Je dois ici préciser le cadre de vie où nous évoluions. C’était un centre de formation dédié à la reconversion de jeunes adultes. Mi internat (mais pas pour tous), mi communauté, les partages dans le quotidien étaient au cœur de notre encadrement, de la démarche pédagogique. Certains d’entre nous vivions 24 h/24 ensemble. Et chacun de tendre ce qu’il avait, ce qu’il était, mais sans contrainte, à sa mesure. Il y avait trois groupes de formation. Le nôtre, nous destinant aux soins, était particulièrement soudé.
J’y ai connu des moments éminemment constructifs, dans une entraide de tous les instants, à propos de tout, chacun offrant « son plus » aux autres.
Or, entre certains d’entre nous, il y avait de vrais et profonds sentiments. À ce point que devoir se disjoindre, reprendre le cours de notre vie au bout des neuf mois qu’a duré cette formation a été particulièrement pénible à quelques-uns. Personnellement, je misais sur l’avenir pour que ce lien si précieux perdure.
Mais les chemins de vie divergent. Et s’il arrive que certains se contactent encore de loin en loin, les forces des liens d’alors se sont souvent dissous.
Ne pensez pas qu’il y a de la nostalgie pour ma part. c’est… autre chose. Les goûts, les préoccupations évoluant, la vie nous a dispersés et c’est là que mon esprit s’inscrit. Il y a juste que, de nature très fidèle, je garde pour mes compagnons la force, la profondeur de mes sentiments d’alors, quand bien même nous avons changé : ce que nous étions, chacun, avec tant de force, d’affirmation, ne peut à mes yeux, à mon cœur, s’être évanoui.
C’est vrai que de façon générale j’aime les gens, souvent intensément. La vie m’a appris à ne pas m’avérer insistant et à ne pas dépendre de ces sentiments. Cela m’est précieux. Mais ces rencontres et partages le sont tout autant.
Toi qui m’as côtoyé ou qui me croises aujourd’hui, sache que qui que tu sois, tu comptes beaucoup à mes yeux.
Je t'aime tant
Le 16 Août 2021
(Paraphrase)
« Ayant avec elle couramment vécu en ménage
J’eusse aimé honorer sans être trop intrigant
Cette grande alliée de l’être en qui sourd son courage
Mais que d’aucuns redoutent, la croyant l’œuvre de Satan… »

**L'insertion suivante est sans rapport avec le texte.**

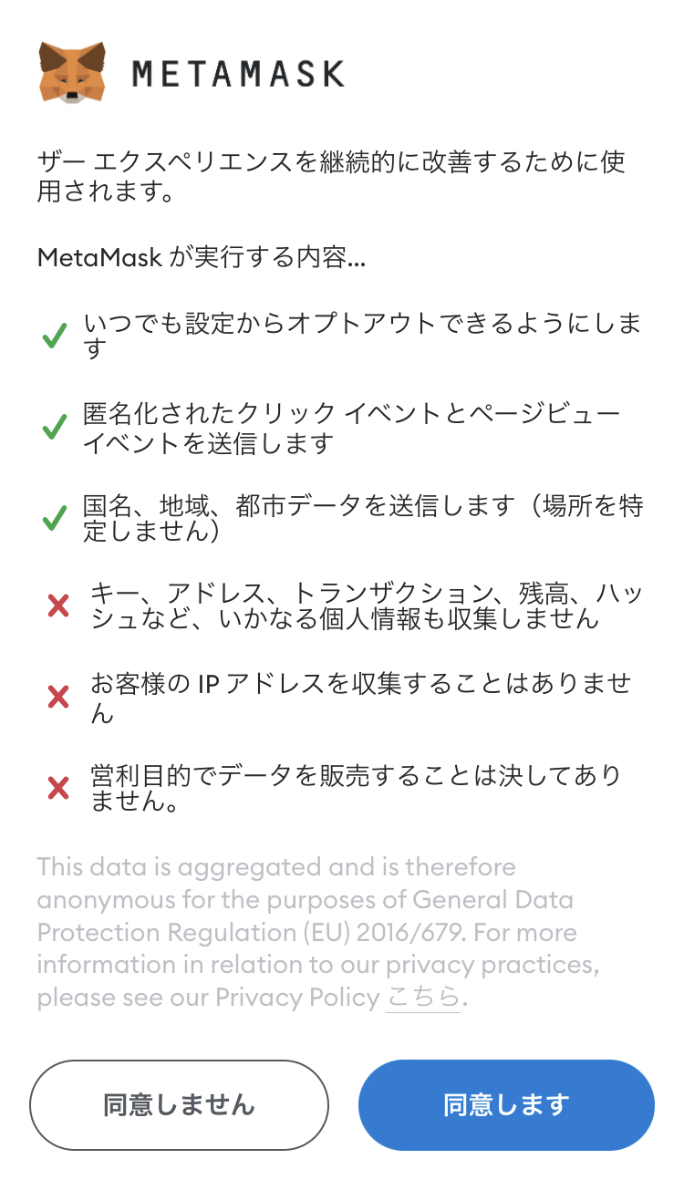Image resolution: width=684 pixels, height=1180 pixels.
Task: Click green checkmark beside オプトアウト item
Action: click(x=55, y=337)
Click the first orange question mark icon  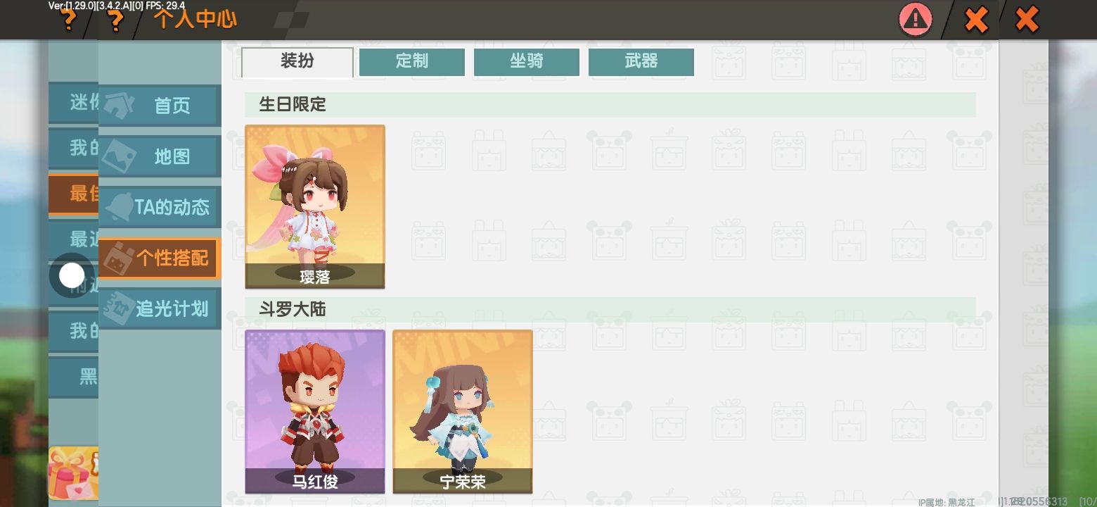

Depuis mon enfance, j’ai avec toi des rapports qui laissent dubitatifs nombre de mes semblables. Certains vont jusqu’à te haïr et ma tendresse à ton égard me leur rend des plus suspects. Ils ne sont pas rares ceux arguant d’anomalie. D’autres très attachés à toi me sont solidaires même s’il en est qui trouvent notre relation presque inconvenante. Jalousie ? Incompréhension ? Peur de l’inconnu ? On accordera à chacun la raison qui lui sied le mieux. Je ne sais si je peux légitimement m’estimer honoré de retour. Pourtant, jamais tu ne m’as fait l’injure d’une distance, même subreptice. Toujours tu m’accompagnes lorsque j’en éprouve le besoin. Je nous perçois aussi fidèles l’un à l’autre. Tout au plus, parfois, nos chemins diffèrent un peu, sans éloignement et toujours pour si peu de temps.
Tu règnes sur un univers qui effarouche beaucoup d’êtres. Mais ceux qui te peuplent, toujours, te rendent grâce, à leur manière. Certains n’ont pas de mot. Du moins de ceux que je connaisse, que je comprenne. Or tous, comme moi souvent, se réfugient sous ta couverture. Ils aiment, tout comme moi, ta profondeur et l’habitent. Vivre en ton sein est vraiment vivre. Tu es toute entière partie de la nature et sans toi elle serait incomplète. Les règles qui te régissent sont celles de la nature. Tout celui qui te peuple le sait et les respecte, profondément.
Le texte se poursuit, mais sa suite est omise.